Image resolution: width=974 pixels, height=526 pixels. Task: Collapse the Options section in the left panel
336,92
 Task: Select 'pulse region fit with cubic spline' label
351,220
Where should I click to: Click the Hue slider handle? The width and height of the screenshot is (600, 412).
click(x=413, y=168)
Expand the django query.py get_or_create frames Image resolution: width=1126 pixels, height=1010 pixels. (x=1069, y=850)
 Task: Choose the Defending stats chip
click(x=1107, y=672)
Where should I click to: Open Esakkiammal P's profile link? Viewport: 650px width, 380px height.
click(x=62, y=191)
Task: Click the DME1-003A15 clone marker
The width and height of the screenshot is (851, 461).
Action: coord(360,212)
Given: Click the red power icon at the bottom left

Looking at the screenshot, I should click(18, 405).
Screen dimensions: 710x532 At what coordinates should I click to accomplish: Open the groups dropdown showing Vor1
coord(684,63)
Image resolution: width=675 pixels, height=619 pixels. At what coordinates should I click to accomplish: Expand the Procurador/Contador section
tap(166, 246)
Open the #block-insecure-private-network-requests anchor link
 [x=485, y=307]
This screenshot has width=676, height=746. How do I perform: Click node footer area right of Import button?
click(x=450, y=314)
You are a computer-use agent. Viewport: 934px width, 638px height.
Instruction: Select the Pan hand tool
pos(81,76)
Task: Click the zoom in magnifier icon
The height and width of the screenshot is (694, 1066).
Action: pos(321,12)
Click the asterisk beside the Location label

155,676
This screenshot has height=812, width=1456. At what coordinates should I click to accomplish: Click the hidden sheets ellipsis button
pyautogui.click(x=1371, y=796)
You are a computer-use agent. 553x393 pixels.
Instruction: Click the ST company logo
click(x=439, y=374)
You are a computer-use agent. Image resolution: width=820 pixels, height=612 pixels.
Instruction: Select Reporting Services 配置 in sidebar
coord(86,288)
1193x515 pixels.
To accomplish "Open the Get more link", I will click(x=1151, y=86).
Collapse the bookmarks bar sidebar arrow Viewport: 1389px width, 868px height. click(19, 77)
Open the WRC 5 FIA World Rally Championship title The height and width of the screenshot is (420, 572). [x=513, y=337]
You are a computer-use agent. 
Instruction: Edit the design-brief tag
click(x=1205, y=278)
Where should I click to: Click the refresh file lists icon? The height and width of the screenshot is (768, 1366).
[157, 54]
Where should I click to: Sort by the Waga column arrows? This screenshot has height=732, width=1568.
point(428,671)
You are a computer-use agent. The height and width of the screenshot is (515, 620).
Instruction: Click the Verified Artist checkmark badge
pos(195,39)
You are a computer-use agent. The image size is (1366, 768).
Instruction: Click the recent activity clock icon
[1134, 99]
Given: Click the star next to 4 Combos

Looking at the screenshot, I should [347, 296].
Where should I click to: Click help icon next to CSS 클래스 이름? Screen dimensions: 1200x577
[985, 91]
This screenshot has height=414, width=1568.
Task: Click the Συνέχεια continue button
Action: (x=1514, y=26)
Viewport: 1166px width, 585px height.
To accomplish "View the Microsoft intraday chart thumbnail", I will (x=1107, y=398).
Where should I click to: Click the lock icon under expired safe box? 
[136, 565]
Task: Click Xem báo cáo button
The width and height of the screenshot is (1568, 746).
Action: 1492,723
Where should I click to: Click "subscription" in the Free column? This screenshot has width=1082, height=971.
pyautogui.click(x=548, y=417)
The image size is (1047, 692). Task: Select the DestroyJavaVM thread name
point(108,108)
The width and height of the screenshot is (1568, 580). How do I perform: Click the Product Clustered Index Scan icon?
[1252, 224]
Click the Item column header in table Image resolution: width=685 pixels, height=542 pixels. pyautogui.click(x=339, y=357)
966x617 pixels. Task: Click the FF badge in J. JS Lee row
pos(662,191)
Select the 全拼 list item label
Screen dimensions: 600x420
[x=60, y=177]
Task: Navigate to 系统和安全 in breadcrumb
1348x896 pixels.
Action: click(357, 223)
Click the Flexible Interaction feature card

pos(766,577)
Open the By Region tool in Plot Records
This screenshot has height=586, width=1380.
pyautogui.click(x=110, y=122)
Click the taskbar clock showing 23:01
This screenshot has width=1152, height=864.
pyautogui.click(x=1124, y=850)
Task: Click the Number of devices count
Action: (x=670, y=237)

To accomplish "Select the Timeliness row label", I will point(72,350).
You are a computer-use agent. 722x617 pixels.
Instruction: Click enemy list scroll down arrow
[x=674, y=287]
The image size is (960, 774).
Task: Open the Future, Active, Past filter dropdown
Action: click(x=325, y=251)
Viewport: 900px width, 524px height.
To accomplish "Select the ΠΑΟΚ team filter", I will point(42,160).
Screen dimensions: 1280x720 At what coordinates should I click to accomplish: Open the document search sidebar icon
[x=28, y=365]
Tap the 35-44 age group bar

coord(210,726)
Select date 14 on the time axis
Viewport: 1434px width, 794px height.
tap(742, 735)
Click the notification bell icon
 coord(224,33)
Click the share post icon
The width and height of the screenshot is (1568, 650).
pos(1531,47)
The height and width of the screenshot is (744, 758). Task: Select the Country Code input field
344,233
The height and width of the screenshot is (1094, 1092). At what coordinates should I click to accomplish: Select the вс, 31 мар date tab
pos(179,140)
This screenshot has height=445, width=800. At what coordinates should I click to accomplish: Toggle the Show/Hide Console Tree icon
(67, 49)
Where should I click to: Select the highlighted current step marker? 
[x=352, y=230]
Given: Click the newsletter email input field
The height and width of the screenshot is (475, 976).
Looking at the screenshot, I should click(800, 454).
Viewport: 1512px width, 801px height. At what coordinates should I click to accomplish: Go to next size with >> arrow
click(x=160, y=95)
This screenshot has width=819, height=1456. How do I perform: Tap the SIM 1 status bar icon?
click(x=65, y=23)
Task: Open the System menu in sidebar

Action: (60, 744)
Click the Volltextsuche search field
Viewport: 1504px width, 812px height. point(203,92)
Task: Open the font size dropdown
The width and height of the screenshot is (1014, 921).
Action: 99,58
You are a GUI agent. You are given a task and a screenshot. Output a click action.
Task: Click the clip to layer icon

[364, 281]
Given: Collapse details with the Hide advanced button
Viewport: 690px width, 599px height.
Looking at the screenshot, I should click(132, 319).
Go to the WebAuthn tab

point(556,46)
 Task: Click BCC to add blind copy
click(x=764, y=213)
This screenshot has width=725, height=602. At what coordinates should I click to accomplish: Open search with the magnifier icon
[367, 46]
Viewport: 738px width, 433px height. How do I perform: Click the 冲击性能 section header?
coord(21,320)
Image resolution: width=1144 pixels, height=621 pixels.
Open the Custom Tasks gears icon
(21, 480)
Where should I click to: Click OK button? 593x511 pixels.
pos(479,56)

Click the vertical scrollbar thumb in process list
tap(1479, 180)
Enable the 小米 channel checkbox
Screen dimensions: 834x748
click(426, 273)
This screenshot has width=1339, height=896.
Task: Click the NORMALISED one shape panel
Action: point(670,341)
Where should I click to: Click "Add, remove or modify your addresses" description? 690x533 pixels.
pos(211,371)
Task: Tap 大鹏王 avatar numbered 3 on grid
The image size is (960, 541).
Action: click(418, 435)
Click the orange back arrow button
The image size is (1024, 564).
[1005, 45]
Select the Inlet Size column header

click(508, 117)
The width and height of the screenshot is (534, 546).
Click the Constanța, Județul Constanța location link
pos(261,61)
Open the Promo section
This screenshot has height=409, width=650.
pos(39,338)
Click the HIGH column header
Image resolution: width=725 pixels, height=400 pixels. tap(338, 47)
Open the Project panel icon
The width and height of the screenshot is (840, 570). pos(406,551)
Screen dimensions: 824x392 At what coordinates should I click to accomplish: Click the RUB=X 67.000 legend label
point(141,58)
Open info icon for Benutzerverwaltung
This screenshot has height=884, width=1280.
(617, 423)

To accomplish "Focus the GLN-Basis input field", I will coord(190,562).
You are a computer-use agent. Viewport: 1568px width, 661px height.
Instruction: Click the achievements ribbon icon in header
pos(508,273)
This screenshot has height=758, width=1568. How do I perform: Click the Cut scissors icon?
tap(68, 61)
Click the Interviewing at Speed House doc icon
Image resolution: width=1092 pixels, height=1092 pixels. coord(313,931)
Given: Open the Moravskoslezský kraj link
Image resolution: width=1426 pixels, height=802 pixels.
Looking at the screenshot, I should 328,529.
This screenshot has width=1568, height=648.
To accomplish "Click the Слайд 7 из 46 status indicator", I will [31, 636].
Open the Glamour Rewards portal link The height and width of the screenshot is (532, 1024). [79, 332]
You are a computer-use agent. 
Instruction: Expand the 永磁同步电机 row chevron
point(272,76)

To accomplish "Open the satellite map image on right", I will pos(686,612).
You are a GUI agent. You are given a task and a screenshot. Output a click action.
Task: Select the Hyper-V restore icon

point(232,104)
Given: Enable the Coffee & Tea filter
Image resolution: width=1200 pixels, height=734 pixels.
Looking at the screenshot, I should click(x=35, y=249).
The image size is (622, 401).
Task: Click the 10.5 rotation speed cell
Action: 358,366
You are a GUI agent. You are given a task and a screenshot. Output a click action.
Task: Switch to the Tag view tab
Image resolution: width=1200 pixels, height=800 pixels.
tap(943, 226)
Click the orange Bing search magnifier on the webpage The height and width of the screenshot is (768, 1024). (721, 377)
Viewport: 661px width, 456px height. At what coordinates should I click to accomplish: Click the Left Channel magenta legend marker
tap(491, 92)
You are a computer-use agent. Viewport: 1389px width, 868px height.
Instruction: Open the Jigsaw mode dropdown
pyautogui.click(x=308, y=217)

● ● ● ● ● ● ●

* Problem description
From the entries above, copy each line that holds "orange".

* Completed task
Click the orange back arrow button
Click the orange Bing search magnifier on the webpage The height and width of the screenshot is (768, 1024). (721, 377)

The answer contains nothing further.